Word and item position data
======
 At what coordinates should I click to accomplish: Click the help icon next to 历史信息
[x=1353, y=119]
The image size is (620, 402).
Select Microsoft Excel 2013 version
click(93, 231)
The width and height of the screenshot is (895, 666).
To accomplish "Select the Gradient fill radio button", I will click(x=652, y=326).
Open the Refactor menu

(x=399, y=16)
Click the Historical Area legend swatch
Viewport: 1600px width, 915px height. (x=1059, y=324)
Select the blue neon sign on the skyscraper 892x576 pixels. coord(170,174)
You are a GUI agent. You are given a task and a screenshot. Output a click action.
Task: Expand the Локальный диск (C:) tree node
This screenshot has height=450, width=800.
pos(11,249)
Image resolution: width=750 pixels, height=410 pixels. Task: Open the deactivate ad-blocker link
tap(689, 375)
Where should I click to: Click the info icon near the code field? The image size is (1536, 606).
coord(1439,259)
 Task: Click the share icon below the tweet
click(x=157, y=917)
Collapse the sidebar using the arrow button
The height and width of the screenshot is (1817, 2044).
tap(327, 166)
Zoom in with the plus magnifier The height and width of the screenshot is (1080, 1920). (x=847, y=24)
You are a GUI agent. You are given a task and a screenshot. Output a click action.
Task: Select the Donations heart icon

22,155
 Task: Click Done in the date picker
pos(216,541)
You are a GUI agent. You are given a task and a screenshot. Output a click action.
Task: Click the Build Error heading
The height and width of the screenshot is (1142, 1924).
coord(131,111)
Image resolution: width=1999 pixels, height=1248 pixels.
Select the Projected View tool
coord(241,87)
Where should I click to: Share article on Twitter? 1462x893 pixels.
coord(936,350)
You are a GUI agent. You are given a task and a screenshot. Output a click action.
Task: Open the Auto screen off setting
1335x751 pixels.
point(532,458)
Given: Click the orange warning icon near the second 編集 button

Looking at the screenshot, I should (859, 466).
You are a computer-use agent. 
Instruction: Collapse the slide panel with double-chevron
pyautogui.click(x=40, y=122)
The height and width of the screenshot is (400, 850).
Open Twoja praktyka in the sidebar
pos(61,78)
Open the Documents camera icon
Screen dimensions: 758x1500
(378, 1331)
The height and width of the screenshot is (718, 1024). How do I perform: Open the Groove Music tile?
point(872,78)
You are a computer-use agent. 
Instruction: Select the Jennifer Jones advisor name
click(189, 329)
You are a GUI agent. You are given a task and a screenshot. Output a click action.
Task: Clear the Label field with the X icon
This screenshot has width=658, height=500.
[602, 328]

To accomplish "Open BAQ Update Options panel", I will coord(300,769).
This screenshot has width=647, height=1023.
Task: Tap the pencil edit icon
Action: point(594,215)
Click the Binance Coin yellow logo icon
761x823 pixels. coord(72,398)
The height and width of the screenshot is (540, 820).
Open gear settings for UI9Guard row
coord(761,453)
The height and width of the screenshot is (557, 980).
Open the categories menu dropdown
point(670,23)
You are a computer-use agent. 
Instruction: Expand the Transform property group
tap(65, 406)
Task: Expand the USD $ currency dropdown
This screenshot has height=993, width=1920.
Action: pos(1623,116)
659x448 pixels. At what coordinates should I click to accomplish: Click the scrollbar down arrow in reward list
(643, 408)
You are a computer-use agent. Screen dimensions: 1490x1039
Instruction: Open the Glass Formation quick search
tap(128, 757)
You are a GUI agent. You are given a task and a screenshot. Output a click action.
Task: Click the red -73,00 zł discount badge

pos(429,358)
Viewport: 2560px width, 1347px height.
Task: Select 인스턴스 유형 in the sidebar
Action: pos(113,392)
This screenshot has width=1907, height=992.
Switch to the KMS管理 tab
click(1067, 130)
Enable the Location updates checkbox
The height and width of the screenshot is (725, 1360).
======
**Given request**: Copy all of the material above line for line, without changing anything.

**Response to the task**:
 At what coordinates should I click to accomplish: Click the help icon next to 历史信息
[x=1353, y=119]
The image size is (620, 402).
Select Microsoft Excel 2013 version
click(93, 231)
The width and height of the screenshot is (895, 666).
To accomplish "Select the Gradient fill radio button", I will click(x=652, y=326).
Open the Refactor menu

(x=399, y=16)
Click the Historical Area legend swatch
Viewport: 1600px width, 915px height. (x=1059, y=324)
Select the blue neon sign on the skyscraper 892x576 pixels. coord(170,174)
You are a GUI agent. You are given a task and a screenshot. Output a click action.
Task: Expand the Локальный диск (C:) tree node
This screenshot has height=450, width=800.
pos(11,249)
Image resolution: width=750 pixels, height=410 pixels. Task: Open the deactivate ad-blocker link
tap(689, 375)
Where should I click to: Click the info icon near the code field? The image size is (1536, 606).
coord(1439,259)
 Task: Click the share icon below the tweet
click(x=157, y=917)
Collapse the sidebar using the arrow button
The height and width of the screenshot is (1817, 2044).
tap(327, 166)
Zoom in with the plus magnifier The height and width of the screenshot is (1080, 1920). (x=847, y=24)
You are a GUI agent. You are given a task and a screenshot. Output a click action.
Task: Select the Donations heart icon

22,155
 Task: Click Done in the date picker
pos(216,541)
You are a GUI agent. You are given a task and a screenshot. Output a click action.
Task: Click the Build Error heading
The height and width of the screenshot is (1142, 1924).
coord(131,111)
Image resolution: width=1999 pixels, height=1248 pixels.
Select the Projected View tool
coord(241,87)
Where should I click to: Share article on Twitter? 1462x893 pixels.
coord(936,350)
You are a GUI agent. You are given a task and a screenshot. Output a click action.
Task: Open the Auto screen off setting
1335x751 pixels.
point(532,458)
Given: Click the orange warning icon near the second 編集 button

Looking at the screenshot, I should (859, 466).
You are a computer-use agent. 
Instruction: Collapse the slide panel with double-chevron
pyautogui.click(x=40, y=122)
The height and width of the screenshot is (400, 850).
Open Twoja praktyka in the sidebar
pos(61,78)
Open the Documents camera icon
Screen dimensions: 758x1500
(378, 1331)
The height and width of the screenshot is (718, 1024). How do I perform: Open the Groove Music tile?
point(872,78)
You are a computer-use agent. 
Instruction: Select the Jennifer Jones advisor name
click(189, 329)
You are a GUI agent. You are given a task and a screenshot. Output a click action.
Task: Clear the Label field with the X icon
This screenshot has width=658, height=500.
[602, 328]

To accomplish "Open BAQ Update Options panel", I will coord(300,769).
This screenshot has width=647, height=1023.
Task: Tap the pencil edit icon
Action: point(594,215)
Click the Binance Coin yellow logo icon
761x823 pixels. coord(72,398)
The height and width of the screenshot is (540, 820).
Open gear settings for UI9Guard row
coord(761,453)
The height and width of the screenshot is (557, 980).
Open the categories menu dropdown
point(670,23)
You are a computer-use agent. 
Instruction: Expand the Transform property group
tap(65, 406)
Task: Expand the USD $ currency dropdown
This screenshot has height=993, width=1920.
Action: pos(1623,116)
659x448 pixels. At what coordinates should I click to accomplish: Click the scrollbar down arrow in reward list
(643, 408)
You are a computer-use agent. Screen dimensions: 1490x1039
Instruction: Open the Glass Formation quick search
tap(128, 757)
You are a GUI agent. You are given a task and a screenshot. Output a click action.
Task: Click the red -73,00 zł discount badge

pos(429,358)
Viewport: 2560px width, 1347px height.
Task: Select 인스턴스 유형 in the sidebar
Action: pos(113,392)
This screenshot has width=1907, height=992.
Switch to the KMS管理 tab
click(1067, 130)
Enable the Location updates checkbox
The height and width of the screenshot is (725, 1360).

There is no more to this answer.